These project names fall outside the embedding model’s training distribution.

The semantic similarity between them is too high for dense search to distinguish.

My property chunks contain full descriptions like “Villa in El Patio Vera, 3 bedrooms, 1,000,000 EGP”. Semantic search handles most queries well, but some searches are fundamentally lexical. I needed both approaches working together.

When Dense Search Fails

My dataset contained 12,877 real estate properties across Egypt with location names like:

6th Settlement, 5th Settlement
6th of October, 5th of October
Sheikh Zayed, New Zayed
El Alamein, North Coast

When a user searched for “6th Settlement Apartment less than 10 million”, the dense vector results looked like this:

5th Settlement, New Cairo - 9.5M
5th Settlement, New Cairo - 9.3M
El Alamein, North Coast - 5.6M
5th Settlement, New Cairo - 9.4M
El Alamein, North Coast - 5.7M

Zero results from 6th Settlement. The embedding model treated “6th” and “5th” as semantically similar because they are both ordinal numbers. The word “Settlement” matched in both cases, pushing the semantic similarity even higher. This is exactly where lexical matching would help.

Why Hybrid Search Works

Dense vectors and BM25 have complementary strengths.

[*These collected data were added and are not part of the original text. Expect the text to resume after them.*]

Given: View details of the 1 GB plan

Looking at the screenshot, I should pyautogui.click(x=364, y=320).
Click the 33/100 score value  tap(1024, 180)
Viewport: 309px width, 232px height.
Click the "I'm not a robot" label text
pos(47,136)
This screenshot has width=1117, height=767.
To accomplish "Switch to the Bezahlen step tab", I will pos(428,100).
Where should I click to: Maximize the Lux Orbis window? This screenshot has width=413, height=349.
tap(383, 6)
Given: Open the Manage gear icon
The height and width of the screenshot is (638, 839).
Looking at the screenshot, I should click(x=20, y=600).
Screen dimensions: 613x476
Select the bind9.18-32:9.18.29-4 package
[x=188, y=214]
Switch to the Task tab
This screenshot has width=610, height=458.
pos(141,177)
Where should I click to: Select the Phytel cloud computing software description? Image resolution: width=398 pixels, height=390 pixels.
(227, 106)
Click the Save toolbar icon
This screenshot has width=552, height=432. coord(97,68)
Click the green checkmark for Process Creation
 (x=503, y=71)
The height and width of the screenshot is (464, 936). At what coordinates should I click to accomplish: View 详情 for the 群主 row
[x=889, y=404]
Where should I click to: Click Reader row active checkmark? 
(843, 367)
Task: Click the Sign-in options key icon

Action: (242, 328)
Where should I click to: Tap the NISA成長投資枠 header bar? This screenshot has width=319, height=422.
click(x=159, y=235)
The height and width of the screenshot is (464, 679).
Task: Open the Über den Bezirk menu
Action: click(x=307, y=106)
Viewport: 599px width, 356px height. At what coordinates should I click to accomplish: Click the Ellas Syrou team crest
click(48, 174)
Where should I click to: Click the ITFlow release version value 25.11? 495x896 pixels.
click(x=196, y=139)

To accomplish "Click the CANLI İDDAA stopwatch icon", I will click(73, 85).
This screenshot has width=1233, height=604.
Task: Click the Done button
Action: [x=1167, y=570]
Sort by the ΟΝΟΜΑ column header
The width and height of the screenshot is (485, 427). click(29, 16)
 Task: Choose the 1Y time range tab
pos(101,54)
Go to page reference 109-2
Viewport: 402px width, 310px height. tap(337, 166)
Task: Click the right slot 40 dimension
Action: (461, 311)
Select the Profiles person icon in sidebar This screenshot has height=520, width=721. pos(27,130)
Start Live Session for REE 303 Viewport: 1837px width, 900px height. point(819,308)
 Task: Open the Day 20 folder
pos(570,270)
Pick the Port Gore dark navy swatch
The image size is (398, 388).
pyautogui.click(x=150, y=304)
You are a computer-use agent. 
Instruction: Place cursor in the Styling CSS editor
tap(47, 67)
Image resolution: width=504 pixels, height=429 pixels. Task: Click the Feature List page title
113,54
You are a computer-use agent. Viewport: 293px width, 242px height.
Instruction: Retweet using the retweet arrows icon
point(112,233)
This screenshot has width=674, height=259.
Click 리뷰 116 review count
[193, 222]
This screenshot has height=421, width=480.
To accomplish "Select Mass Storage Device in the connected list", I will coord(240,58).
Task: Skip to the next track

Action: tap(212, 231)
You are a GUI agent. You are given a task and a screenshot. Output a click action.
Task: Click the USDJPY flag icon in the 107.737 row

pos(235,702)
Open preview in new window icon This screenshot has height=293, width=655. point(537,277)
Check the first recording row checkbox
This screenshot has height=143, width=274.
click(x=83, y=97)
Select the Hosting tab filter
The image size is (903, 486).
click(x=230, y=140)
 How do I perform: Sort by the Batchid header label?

Dense vectors understand meaning. They know that “apartment”, “flat”, and “unit” refer to similar things. They handle typos and variations gracefully. But they struggle with exact matches where surface-level differences matter, like distinguishing “6th” from “5th”.

BM25 sparse vectors match tokens exactly. The token “6th” will never match “5th”. This works across languages without additional configuration. The downside is that BM25 has no semantic understanding. It cannot recognize that “apartment” and “flat” mean the same thing.

By combining both approaches, you get semantic understanding when you need it and exact matching when that matters more.

The architecture looks like this:

User Query: "6th Settlement Apartment"
                    |
         +----------+----------+
         |                     |
   Dense Search          BM25 Search
   (100 candidates)      (30 candidates)
         |                     |
         +----------+----------+
                    |
              RRF Fusion
                    |
             Final Results

Reciprocal Rank Fusion combines the rankings from both approaches, giving weight to results that appear highly ranked in either or both lists.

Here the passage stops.